*The problem*:
What you write should be an exact repeat of the lines from the one with "At what coordinates should I click to accomplish: Open" through the final line below, minus the pictures.

──────── Source data ────────

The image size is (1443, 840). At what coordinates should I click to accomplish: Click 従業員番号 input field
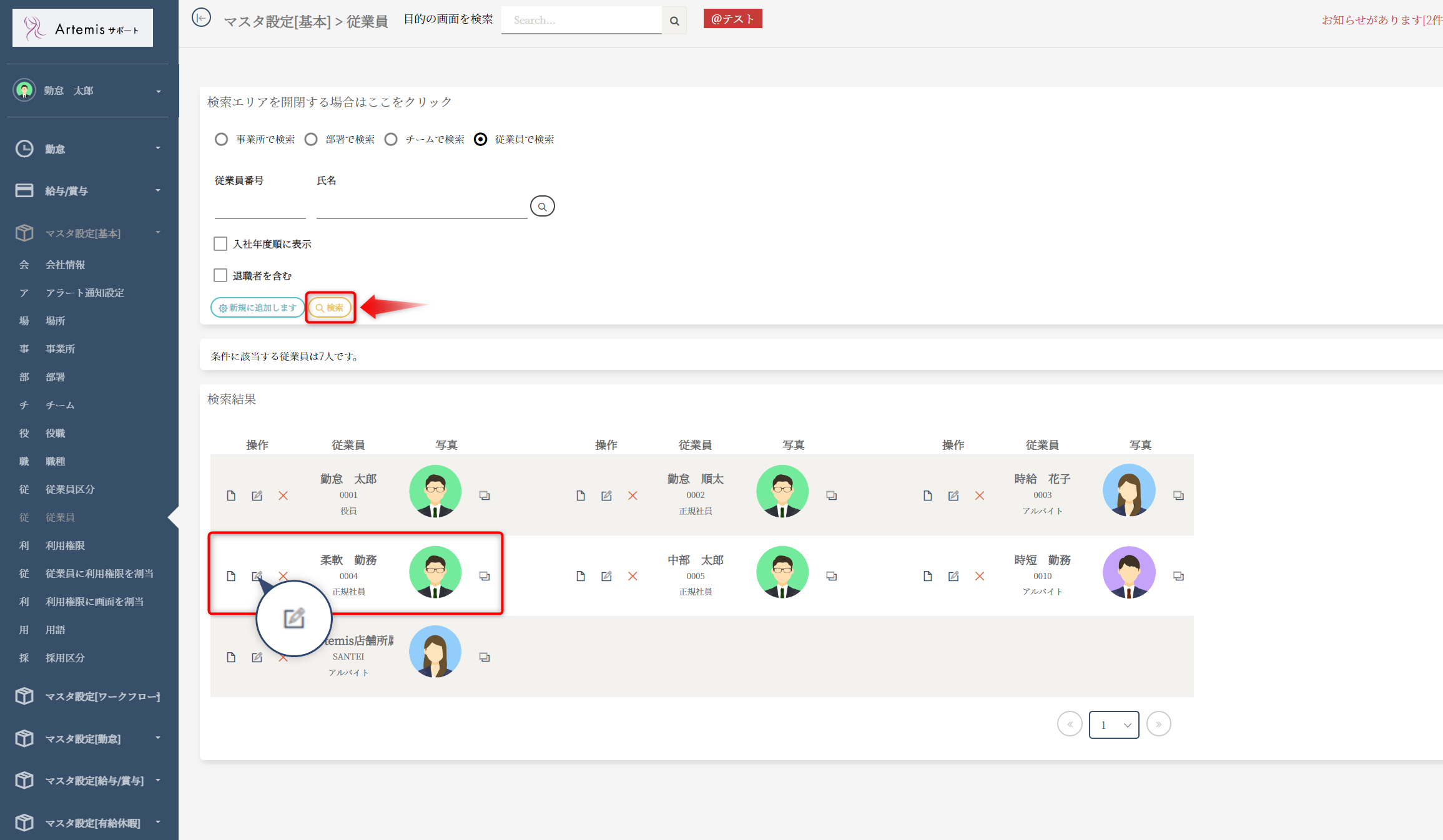coord(260,208)
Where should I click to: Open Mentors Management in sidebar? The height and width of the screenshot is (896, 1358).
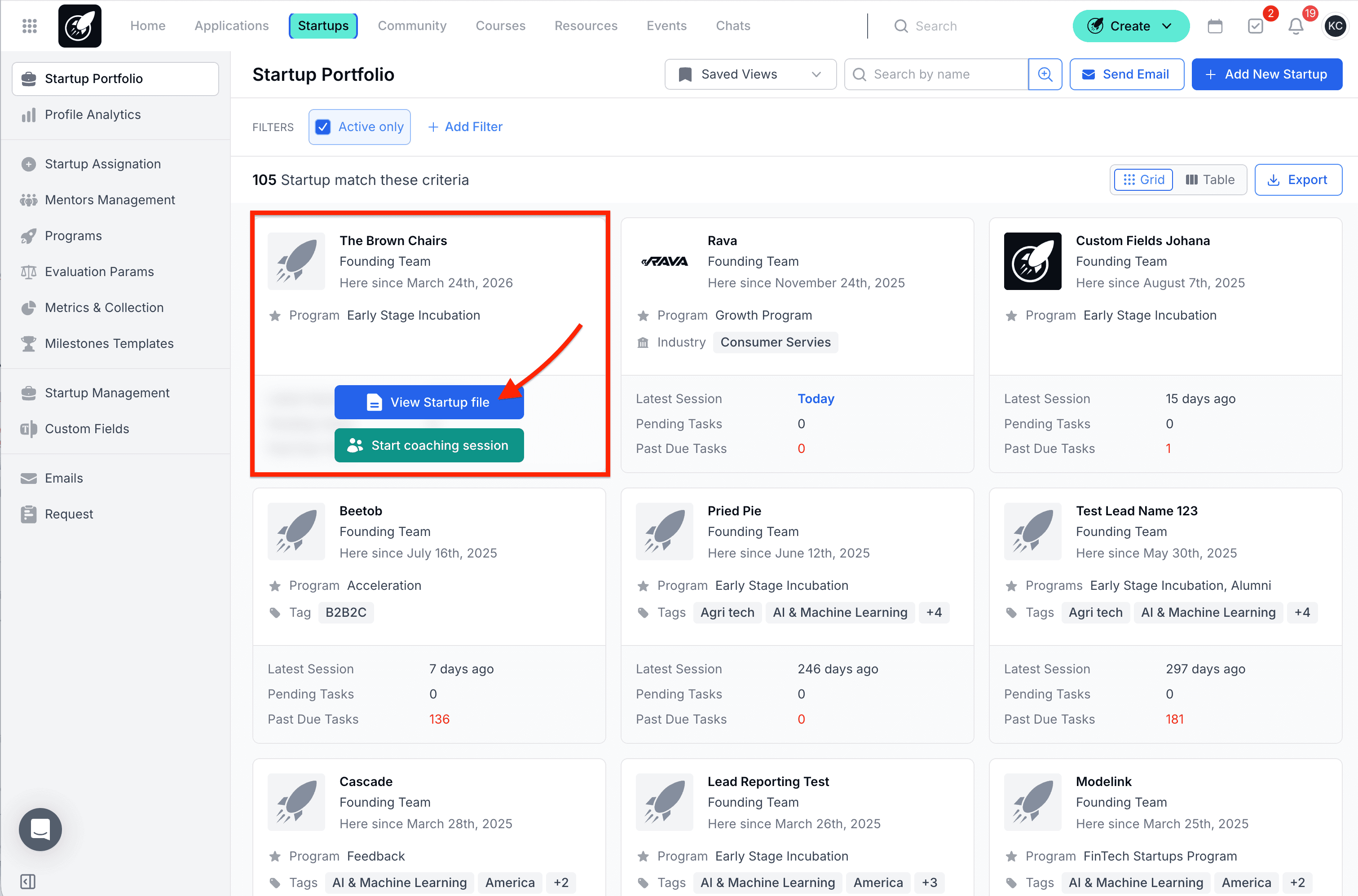tap(110, 200)
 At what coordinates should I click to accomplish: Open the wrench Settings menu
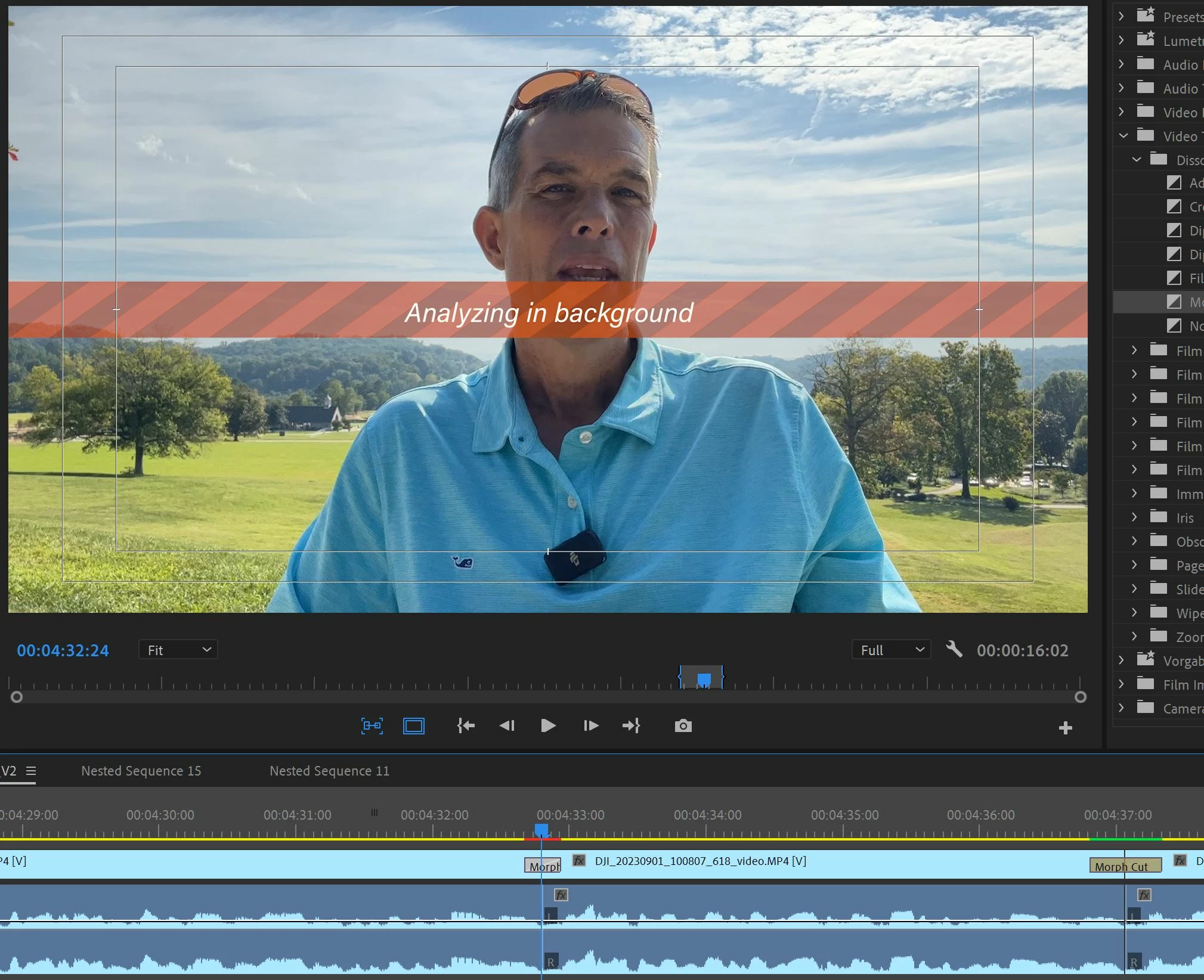click(x=954, y=649)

────────

*Written solution*:
 At what coordinates should I click to accomplish: Open the wrench Settings menu
click(x=954, y=649)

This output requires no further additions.